Document passage:
The reproducibility of research and the misinterpretation of p-values - PubMed (original) (raw)

. 2017 Dec 6;4(12):171085.

doi: 10.1098/rsos.171085. eCollection 2017 Dec.

Affiliations

• PMID: 29308247
• PMCID: PMC5750014
• DOI: 10.1098/rsos.171085

The reproducibility of research and the misinterpretation of _p_-values

David Colquhoun. R Soc Open Sci. 2017.

Erratum in

• Correction to 'The reproducibility of research and the misinterpretation of _p_-values'.
  Colquhoun D. Colquhoun D. R Soc Open Sci. 2018 Mar 7;5(3):180100. doi: 10.1098/rsos.180100. eCollection 2018 Mar. R Soc Open Sci. 2018. PMID: 29658963 Free PMC article.

Requests:
• a. Copy the p-values record page again, starting at "Affiliations" and stopping after "Free PMC article.", and swap "R Soc Open Sci" for "Royal Society Open Science" each time it shows up.
• b. List every distinct PMID, PMCID, and DOI number that appears in the p-values record page.
The listing below comes from a separate source.

Given information:
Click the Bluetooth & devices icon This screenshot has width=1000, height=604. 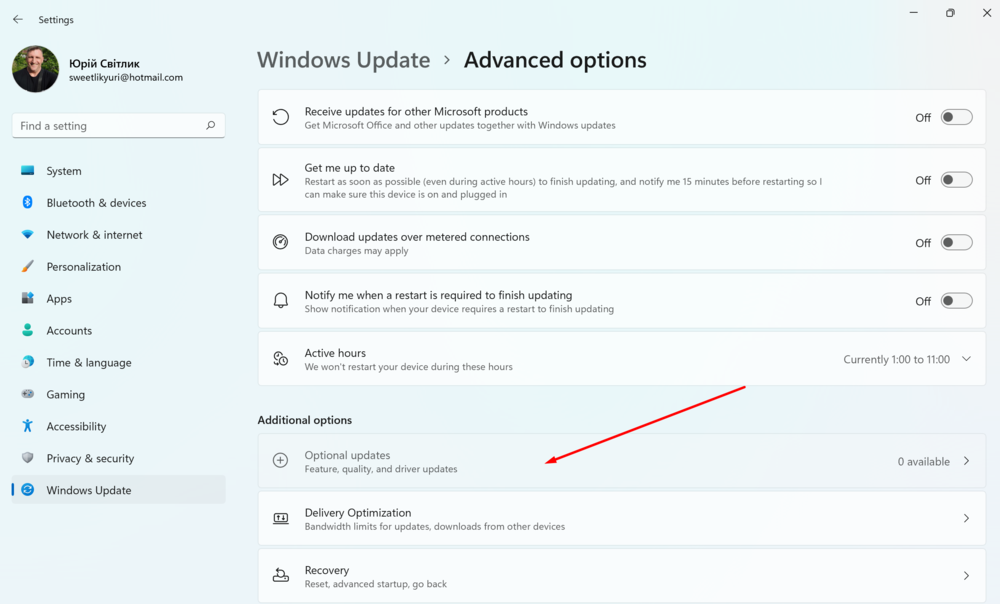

Answers for the exercise:
• a.
Affiliations

• PMID: 29308247
• PMCID: PMC5750014
• DOI: 10.1098/rsos.171085

The reproducibility of research and the misinterpretation of _p_-values

David Colquhoun. Royal Society Open Science. 2017.

Erratum in

• Correction to 'The reproducibility of research and the misinterpretation of _p_-values'.
  Colquhoun D. Colquhoun D. Royal Society Open Science. 2018 Mar 7;5(3):180100. doi: 10.1098/rsos.180100. eCollection 2018 Mar. Royal Society Open Science. 2018. PMID: 29658963 Free PMC article.

• b.
- PMID 29308247
- PMCID PMC5750014
- DOI 10.1098/rsos.171085
- PMID 29658963
- DOI 10.1098/rsos.180100